Luka Lama yang Seharusnya Nggak Lama-Lama
by
Ananda Rasullia
- 11/29/2017 08:38:00 am
assalamualaikum!
Astaga dragon, apaan sih Nda judulnya?
:")
Gue tiba-tiba ingin menuliskan sesuatu mengenai luka lama yang kembali terasa cekat-cekit dan membuatku bernostalgi(l)a lagi karena ada sulutan-sulutan kecil dalam percakapan gue bersama si ayang malam ini.
Luka gue ini sebenernya udah kering, udah jadi koreng (HAHA) cuma kecoel lagi karena adanya trigger dari lingkungan sekitar :")

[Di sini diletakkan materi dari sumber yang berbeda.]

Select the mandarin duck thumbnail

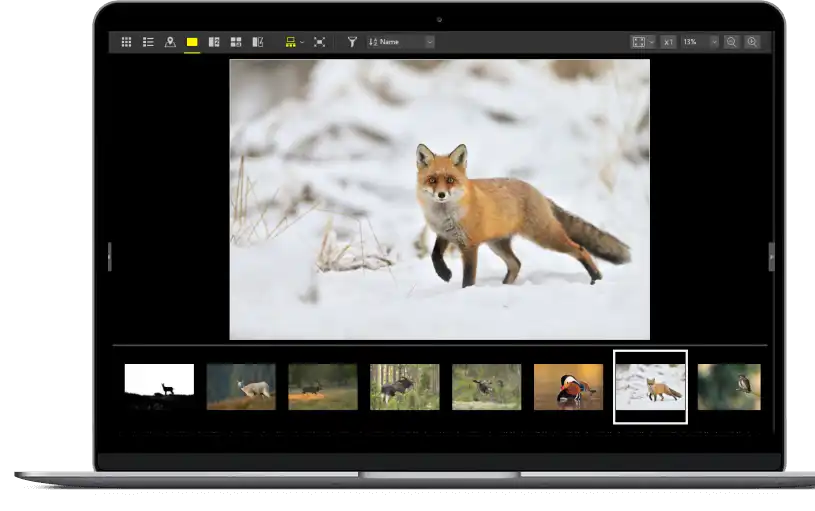pos(568,386)

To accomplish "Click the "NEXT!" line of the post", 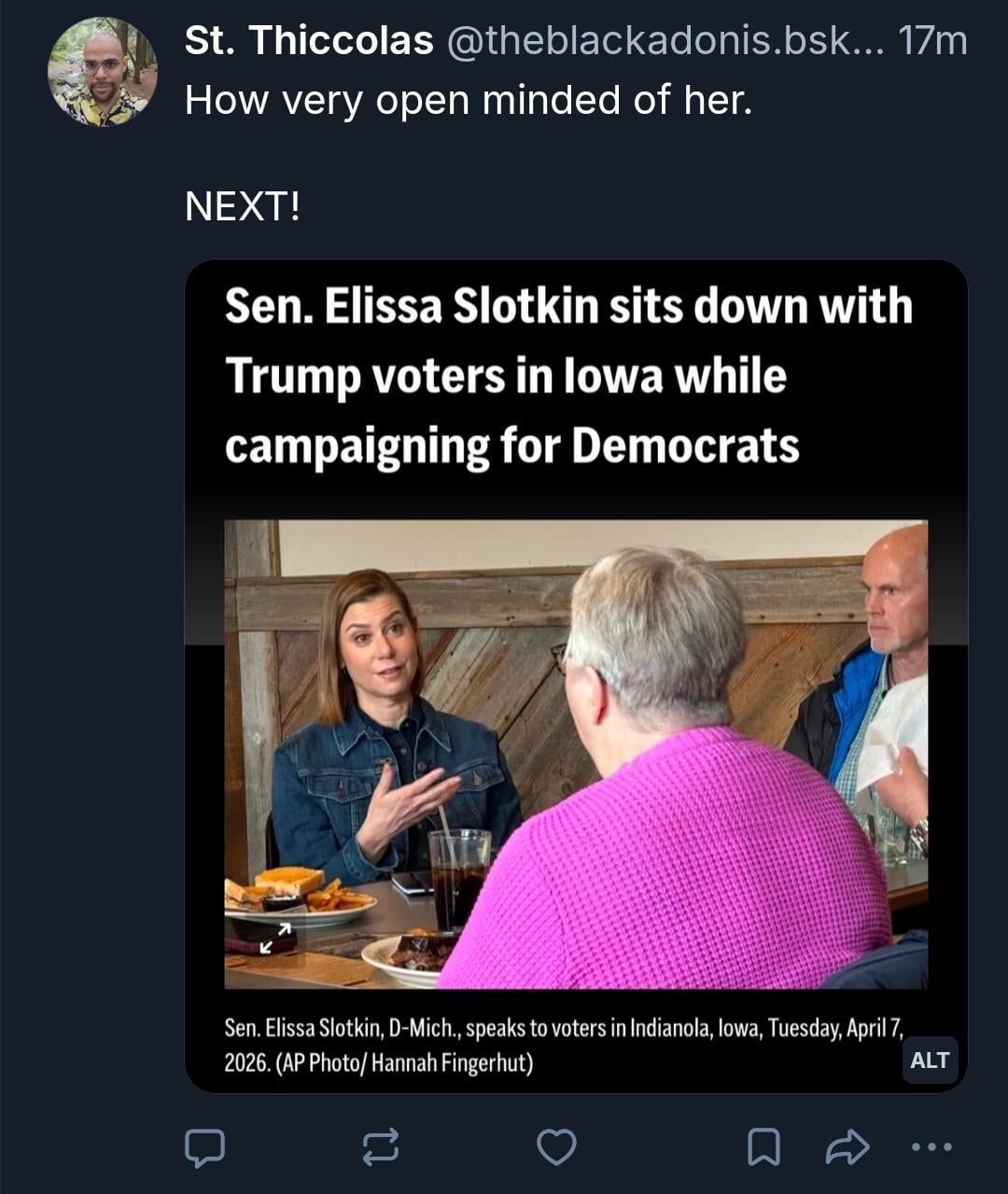I will tap(243, 206).
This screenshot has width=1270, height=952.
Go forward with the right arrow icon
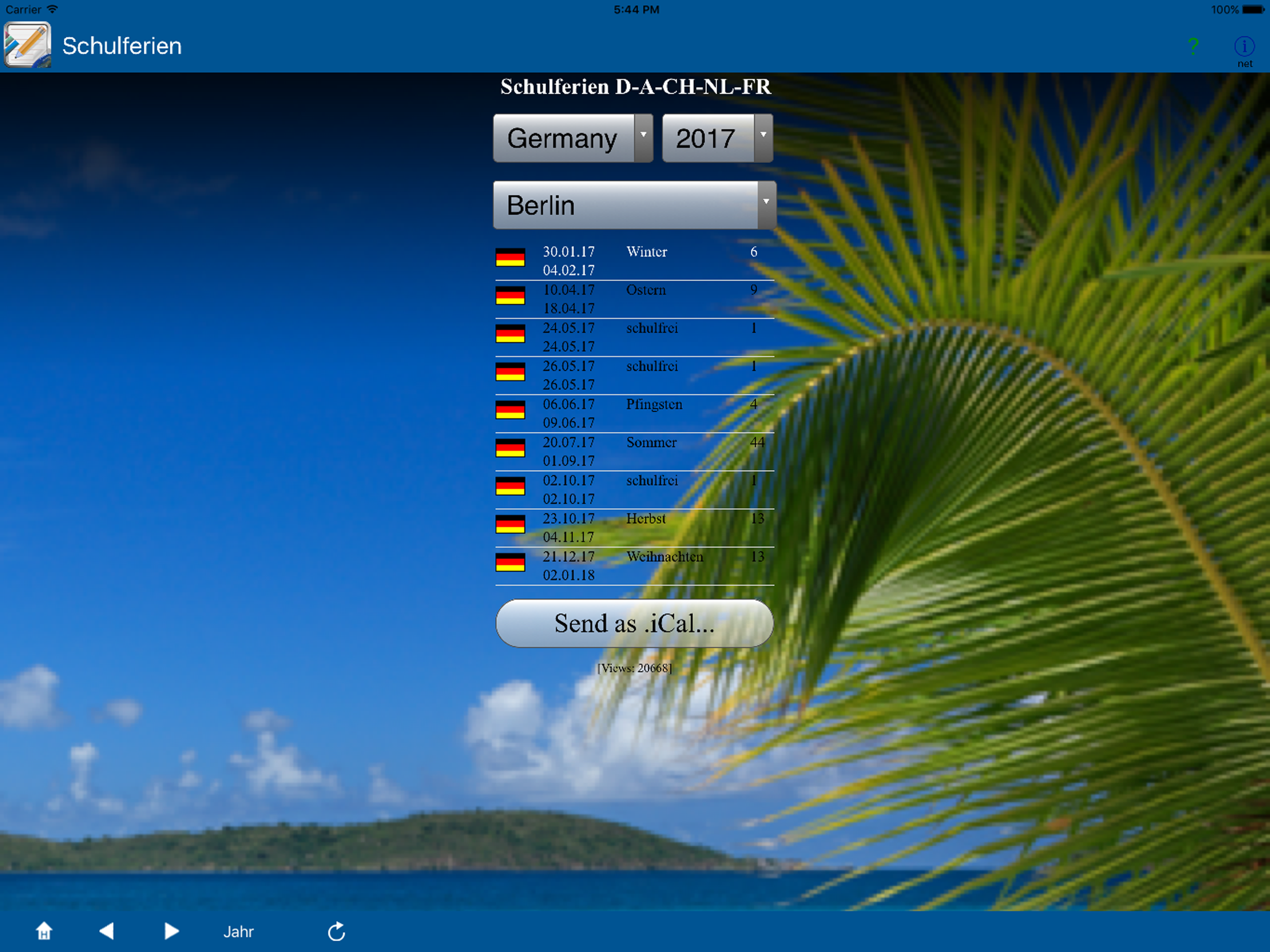pyautogui.click(x=171, y=931)
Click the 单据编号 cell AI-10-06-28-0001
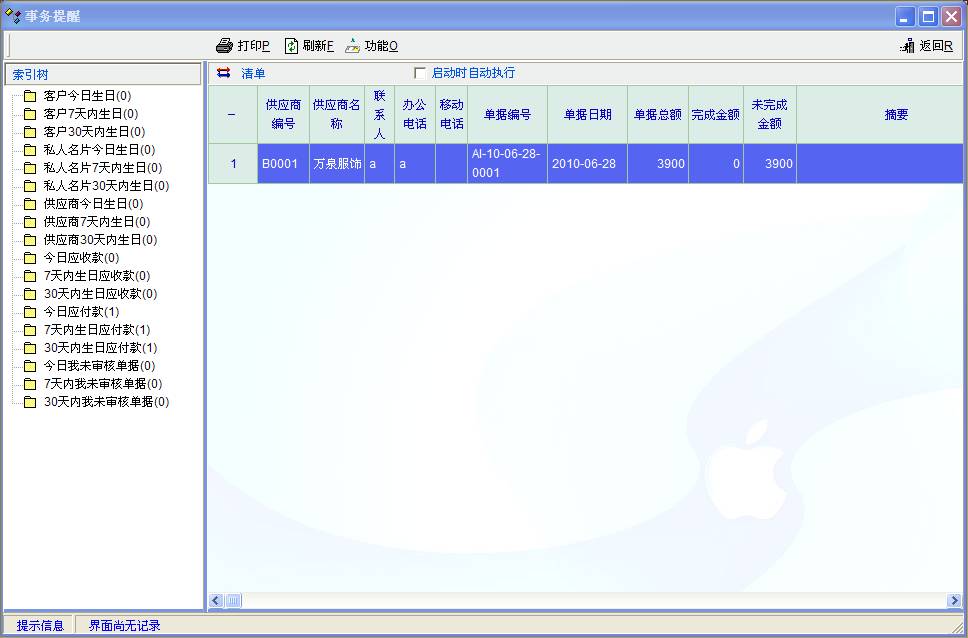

Tapi memang, sulit rasanya menyembuhkan luka terutama luka di hati, apalagi kalo belum benar-benar mengikhlaskan, itu... AH ACAK-ACAK KASUR JUGA NEH. Ya kurang lebih begitulah.
Luka-luka kami sebenernya sederhana, penyebabnya juga sama, cuma bedanya adalah, luka gue terjadi udah lama, udah mengendap banget karena udah bertahun-tahun yang lalu HAHA, sementara si ayang lukanya masih lumayan fresh karena kejadiannya juga baru.
Wajar kalo lukanya masih baru trus masih suka tersinggung atau kesenggol tiap ada yang ngebahas, LAH KALO GUE? Kan kezel.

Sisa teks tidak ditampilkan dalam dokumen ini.